Supplied passage Block Start
Systemic inflammatory response syndrome
Systemic inflammatory response syndrome (SIRS) is a condition where there is widespread unregulated inflammation in the body.
SIRS is defined as having two or more of the following parameters:
- Body temperature < 36℃ or >38℃
- Heart rate > 90 bpm
- Respiratory rate > 20/min
- White blood cell count < 4000/µL or > 12000/µL
- Infectious causes
- Non-infectious causes
- Severe burns
- Severe trauma
- Circulatory shock
- Severe ischaemia
- Severe tissue injury
See the pathomechanism of sepsis below; they’re similar.
Sepsis and septic shock
Sepsis is an acute life-threatening condition characterised by organ dysfunction caused by a dysregulated host response to infection. It’s related to SIRS in pathomechanism. It has a very high mortality rate and can lead to multiple organ dysfunction syndrome (MODS) and death.
Sepsis is accurately defined as “A life-threatening organ dysfunction caused by a dysregulated host response to infection.” The definition of “organ dysfunction” can itself be difficult to accurately establish. To help with this, a set of assessment criteria called “sequential organ failure assessment score” or SOFA score can help. These criteria assess the function of important organ systems like lungs, liver, CNS, kidneys, circulation and the coagulation and gives scores from 0 (normal function) to 4 (worst function). The score for each organ system is then summed up. Acute organ dysfunction is defined as an acute change in total SOFA score of 2 points or more.
Supplied passage Block End
* **To do**:
A - Translate into Spanish this sentence from the text on SIRS and sepsis: "Sepsis is an acute life-threatening condition characterised by organ dysfunction caused by a dysregulated host response to infection."
B - In the text on SIRS and sepsis, what change in total SOFA score defines acute organ dysfunction?
Material shown Block Start
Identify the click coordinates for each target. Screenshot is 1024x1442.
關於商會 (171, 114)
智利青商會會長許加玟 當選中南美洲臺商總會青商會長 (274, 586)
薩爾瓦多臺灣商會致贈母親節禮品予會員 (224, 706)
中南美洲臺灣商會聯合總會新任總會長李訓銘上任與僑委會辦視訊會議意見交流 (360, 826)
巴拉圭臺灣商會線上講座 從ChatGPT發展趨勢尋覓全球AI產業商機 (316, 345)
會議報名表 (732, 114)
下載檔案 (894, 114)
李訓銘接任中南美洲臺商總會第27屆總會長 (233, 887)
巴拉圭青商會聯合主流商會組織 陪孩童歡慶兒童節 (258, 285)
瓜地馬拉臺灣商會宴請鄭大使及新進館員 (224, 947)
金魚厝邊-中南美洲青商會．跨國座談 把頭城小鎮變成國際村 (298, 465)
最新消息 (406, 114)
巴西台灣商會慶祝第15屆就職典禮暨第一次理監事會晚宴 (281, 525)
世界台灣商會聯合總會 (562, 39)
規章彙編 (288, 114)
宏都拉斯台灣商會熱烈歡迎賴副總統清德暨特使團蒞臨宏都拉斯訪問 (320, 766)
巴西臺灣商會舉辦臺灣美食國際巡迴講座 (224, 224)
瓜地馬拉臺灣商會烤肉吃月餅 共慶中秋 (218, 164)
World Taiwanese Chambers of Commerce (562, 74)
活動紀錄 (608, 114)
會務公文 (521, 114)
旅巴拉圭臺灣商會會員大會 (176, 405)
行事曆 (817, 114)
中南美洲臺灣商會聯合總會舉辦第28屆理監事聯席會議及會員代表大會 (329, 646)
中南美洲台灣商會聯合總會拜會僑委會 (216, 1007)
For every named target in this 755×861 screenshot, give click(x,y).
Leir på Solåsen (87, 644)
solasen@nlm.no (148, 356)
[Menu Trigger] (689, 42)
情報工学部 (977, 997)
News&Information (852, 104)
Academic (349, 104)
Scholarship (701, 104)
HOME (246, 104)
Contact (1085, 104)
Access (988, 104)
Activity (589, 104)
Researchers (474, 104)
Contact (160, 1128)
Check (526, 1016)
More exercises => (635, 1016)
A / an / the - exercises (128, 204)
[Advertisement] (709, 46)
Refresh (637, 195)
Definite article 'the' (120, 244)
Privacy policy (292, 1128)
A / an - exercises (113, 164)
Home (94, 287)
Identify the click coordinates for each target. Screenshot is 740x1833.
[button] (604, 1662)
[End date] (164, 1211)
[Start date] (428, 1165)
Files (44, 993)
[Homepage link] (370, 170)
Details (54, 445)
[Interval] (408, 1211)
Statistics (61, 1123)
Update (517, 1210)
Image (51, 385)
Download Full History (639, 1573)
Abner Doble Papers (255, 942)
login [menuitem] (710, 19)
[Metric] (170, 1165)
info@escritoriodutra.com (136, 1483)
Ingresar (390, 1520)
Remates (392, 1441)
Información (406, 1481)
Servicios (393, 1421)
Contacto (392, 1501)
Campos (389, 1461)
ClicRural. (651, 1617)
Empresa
Material shown Block End
* **Answers in order**:
A - La sepsis es una afección aguda potencialmente mortal caracterizada por una disfunción orgánica causada por una respuesta desregulada del huésped a la infección.

B - An acute change of 2 points or more.